While a bill instituting euthanasia in France is due to be presented to MPs shortly, French President Emmanuel Macron is still hesitating over the method to be adopted and the content of the reform. On Wednesday, November 8th, he attended the 250th anniversary celebrations of France’s largest Masonic lodge, the Grand Orient de France, where he was encouraged to speed up work on this sensitive issue.
Since the campaign for the presidential elections in spring 2022, President Macron has made no secret of his intention to change French end-of-life law, moving closer to the Belgian ‘model.’ But as the content of the reform becomes clearer and the deadline for a vote draws nearer, he is showing himself to be increasingly hesitant and anxious to avoid tension on a subject that is philosophically, humanely, and politically delicate to decide.
At the end of September, according to the Élysée Palace, Pope Francis, who was visiting Marseille, raised the issue of euthanasia in private talks with the French president. The pope denied having done so on this occasion but acknowledged having raised the subject during his previous meeting with Emmanuel Macron in October 2022. In front of journalists, however, he reiterated in unambiguous terms his profound hostility to any form of “active assistance in dying”: “you don’t play with life,” he said, denouncing the temptation of a “humanist euthanasia.”
A “humanist advance” is precisely the term used by the Grand Orient de France, France’s largest Masonic lodge, to describe the reform designed to pave the way for euthanasia in France.

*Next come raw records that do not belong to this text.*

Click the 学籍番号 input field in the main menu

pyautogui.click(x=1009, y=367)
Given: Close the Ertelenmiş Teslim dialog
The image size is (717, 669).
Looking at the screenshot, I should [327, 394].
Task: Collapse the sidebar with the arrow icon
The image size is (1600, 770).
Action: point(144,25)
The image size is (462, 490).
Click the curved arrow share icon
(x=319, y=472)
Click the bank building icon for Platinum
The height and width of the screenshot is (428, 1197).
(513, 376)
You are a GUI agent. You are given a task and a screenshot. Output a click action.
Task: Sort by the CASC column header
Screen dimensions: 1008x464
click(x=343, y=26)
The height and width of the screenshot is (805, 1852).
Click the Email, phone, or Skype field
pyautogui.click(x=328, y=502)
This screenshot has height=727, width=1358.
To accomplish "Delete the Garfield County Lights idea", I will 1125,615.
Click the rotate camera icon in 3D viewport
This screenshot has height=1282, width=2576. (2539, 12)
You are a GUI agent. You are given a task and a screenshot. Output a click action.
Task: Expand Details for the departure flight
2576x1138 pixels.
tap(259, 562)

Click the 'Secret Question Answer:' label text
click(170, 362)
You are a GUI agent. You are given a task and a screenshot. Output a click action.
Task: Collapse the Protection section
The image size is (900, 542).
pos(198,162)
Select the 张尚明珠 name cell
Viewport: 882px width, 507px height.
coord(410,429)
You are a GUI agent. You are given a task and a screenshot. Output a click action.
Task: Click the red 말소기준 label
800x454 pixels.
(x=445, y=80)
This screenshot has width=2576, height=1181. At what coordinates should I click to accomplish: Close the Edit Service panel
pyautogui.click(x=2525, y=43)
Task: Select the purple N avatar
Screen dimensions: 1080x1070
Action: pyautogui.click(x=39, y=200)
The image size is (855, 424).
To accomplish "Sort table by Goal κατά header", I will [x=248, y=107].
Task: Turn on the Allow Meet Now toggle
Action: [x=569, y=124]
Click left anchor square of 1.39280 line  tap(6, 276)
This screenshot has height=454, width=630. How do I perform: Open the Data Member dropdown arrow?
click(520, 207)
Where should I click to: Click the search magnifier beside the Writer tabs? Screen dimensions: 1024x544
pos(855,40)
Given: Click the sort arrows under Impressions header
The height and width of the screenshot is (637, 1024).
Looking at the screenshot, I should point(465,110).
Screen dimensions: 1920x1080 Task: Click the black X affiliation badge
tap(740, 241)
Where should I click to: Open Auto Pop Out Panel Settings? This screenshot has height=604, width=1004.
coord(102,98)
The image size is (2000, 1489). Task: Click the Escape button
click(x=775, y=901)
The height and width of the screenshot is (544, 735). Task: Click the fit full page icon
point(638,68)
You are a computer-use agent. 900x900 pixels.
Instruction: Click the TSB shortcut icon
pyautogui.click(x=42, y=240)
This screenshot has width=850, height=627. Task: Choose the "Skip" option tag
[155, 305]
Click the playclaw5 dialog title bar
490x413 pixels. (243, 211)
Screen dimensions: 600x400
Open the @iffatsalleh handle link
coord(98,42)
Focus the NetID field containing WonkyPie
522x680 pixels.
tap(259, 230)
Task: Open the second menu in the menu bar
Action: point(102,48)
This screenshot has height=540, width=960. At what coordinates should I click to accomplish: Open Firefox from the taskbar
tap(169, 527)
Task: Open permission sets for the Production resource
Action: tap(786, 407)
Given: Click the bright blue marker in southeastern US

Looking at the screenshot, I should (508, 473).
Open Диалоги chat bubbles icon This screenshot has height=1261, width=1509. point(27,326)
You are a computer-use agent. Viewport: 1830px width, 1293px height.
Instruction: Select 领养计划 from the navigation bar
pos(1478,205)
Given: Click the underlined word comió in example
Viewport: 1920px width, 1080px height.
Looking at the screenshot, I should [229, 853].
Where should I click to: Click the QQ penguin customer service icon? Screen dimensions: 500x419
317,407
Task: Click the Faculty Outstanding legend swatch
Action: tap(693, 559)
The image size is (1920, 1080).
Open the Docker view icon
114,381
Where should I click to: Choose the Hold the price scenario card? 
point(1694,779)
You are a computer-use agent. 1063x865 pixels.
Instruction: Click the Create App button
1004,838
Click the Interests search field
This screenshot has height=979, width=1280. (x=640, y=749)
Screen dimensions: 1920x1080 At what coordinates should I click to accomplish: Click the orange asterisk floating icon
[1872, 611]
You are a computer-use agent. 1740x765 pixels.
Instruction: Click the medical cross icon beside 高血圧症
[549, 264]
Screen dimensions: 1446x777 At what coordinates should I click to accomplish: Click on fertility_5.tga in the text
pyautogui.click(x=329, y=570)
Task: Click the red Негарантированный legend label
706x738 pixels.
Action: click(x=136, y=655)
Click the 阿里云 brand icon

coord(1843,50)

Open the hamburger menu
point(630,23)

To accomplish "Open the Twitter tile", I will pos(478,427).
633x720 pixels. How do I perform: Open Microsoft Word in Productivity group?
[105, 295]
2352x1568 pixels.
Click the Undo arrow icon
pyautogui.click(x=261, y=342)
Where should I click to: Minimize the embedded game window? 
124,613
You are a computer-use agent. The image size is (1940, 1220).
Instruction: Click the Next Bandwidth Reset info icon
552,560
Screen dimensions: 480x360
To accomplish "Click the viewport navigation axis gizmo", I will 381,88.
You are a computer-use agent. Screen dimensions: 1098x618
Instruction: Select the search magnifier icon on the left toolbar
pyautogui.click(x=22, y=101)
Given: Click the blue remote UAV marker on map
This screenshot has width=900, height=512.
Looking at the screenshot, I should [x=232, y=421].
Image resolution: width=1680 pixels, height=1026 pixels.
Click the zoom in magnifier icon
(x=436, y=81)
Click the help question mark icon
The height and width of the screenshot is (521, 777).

When Emmanuel Macron visited the lodge’s headquarters in Paris on Wednesday, he was the third president of the French Republic to make an official visit, after Emile Loubet under the Third Republic, and more recently François Hollande. Macron also visited the lodge in 2016 when he was Minister of Economy.
During his visit, the issue of the rise in antisemitism in France since the Hamas attacks on Israel at the beginning of October was raised. The Grand Master of the Grand Orient Guillaume Trichard, highlighted the openness of the lodge to Jews right from its origins at the end of the 18th century, at a time when Jews did not yet have French citizenship, granted to them in 1791 by the Constituent Assembly. “Attacking a Jew is always an attempt to undermine the political project that recognises him as free and equal, it is always an attempt to undermine the Republic,” added President Macron in his speech on the spot, before a gathering of around 300 dignitaries from the main French lodges.
The president was then asked about his desire to change the law on the end of life. His hosts expressed their concern that the president’s approach was still too hesitant: “words must be stronger,” they insisted, whereas the president had mentioned in previous speeches, by way of example, that euthanasia should be the subject of a referendum, as the constitutional reform he plans to carry out would allow.
In front of the assembled Masons, Macron promised that the “right to die with dignity” would be the subject of a “law of freedom and respect.” He then explicitly thanked them “for the contributions produced in conjunction with the government, which will enable this text to move forward in the coming months,” thus acknowledging their decisive role in the current procedure.
On Tuesday, November 14th, a working meeting was held with the president and the prime minister, bringing together the main ministers concerned, in particular the minister for health and the minister for solidarity.
The final text is due to be presented to the Council of Ministers in December, but the president’s entourage claims that the date could still change. In the circle of insiders working on the law, not everyone has the same point of view, nor the same interest in the subject. According to Le Figaro, the text provides for the legalisation of “active assistance in dying,” but raises the question of an “exception for euthanasia” for patients unable to administer a lethal product themselves. Some “arbitration” is still needed on ethical issues that the president is reluctant to tackle. His favourite political mantra—en même temps, at the same time—seems difficult to guarantee once you come to the question of life and death.